--- START ---

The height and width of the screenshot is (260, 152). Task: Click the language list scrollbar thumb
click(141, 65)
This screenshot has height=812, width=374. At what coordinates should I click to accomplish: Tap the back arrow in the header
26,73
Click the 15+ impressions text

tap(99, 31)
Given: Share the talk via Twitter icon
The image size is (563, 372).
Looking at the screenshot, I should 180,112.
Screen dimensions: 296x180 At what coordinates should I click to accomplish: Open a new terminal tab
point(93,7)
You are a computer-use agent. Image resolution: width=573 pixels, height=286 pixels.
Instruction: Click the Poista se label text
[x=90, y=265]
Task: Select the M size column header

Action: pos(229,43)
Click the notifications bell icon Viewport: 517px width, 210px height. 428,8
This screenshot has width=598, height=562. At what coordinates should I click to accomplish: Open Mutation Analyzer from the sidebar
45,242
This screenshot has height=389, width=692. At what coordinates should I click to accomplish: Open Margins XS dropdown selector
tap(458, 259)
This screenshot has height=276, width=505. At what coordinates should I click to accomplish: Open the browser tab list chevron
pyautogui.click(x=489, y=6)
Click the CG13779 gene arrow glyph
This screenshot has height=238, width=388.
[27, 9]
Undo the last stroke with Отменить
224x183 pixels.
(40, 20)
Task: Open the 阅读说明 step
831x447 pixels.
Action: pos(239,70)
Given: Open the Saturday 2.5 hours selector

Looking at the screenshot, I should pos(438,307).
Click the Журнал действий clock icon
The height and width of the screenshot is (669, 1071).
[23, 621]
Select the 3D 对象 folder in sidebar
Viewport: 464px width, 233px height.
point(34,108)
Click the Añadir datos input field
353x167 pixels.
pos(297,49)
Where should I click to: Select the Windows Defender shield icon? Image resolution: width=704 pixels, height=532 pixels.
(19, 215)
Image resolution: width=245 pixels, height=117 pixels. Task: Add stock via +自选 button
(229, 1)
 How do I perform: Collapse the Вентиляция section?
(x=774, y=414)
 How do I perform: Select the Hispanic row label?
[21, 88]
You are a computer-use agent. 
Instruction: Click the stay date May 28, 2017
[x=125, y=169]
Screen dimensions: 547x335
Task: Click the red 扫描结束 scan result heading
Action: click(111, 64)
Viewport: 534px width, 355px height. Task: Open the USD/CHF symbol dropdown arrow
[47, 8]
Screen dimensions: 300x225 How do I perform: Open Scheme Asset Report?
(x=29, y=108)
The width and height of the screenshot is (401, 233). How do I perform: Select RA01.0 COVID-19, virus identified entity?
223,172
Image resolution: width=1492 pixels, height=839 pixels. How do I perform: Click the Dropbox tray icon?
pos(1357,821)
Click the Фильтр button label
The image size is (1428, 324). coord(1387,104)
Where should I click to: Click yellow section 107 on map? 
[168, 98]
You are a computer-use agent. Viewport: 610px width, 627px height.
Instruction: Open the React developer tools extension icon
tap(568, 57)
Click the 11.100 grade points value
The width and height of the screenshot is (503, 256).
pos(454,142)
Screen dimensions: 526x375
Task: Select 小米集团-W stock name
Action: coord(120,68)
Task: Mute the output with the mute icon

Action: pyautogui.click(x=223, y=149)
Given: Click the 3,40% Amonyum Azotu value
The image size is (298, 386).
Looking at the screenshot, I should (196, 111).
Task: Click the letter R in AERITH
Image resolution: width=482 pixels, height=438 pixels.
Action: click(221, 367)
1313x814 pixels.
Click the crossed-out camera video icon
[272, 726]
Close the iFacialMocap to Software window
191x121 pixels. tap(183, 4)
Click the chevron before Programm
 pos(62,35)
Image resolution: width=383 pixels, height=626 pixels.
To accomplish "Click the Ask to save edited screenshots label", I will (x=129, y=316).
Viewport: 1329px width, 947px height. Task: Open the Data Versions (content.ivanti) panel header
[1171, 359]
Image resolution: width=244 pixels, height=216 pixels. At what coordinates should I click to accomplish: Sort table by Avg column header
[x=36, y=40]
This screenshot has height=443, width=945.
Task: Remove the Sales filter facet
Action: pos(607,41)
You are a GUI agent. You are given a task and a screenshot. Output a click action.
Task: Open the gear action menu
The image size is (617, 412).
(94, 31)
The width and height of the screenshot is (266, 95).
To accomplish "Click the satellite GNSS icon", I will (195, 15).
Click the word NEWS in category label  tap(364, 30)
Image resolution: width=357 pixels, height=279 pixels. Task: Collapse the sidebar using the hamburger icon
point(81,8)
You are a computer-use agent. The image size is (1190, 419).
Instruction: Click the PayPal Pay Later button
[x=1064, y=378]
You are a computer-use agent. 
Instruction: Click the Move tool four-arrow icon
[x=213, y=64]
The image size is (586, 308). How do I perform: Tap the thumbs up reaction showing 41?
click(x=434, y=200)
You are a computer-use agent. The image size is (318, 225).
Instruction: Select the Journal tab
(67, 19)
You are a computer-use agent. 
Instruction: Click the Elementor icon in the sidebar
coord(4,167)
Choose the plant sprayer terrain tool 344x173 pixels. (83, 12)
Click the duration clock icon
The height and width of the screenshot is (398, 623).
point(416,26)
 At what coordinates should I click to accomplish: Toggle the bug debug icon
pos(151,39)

--- END ---

-- PROBLEM REQUIREMENTS --
Go through the records above and copy every line with the word "computer".

-- FINAL ANSWER --
You are a computer-use agent. Image resolution: width=573 pixels, height=286 pixels.
You are a computer-use agent. 
You are a computer-use agent. Viewport: 610px width, 627px height.
You are a computer-use agent. The image size is (1190, 419).
You are a computer-use agent. 
You are a computer-use agent. The image size is (318, 225).
You are a computer-use agent. 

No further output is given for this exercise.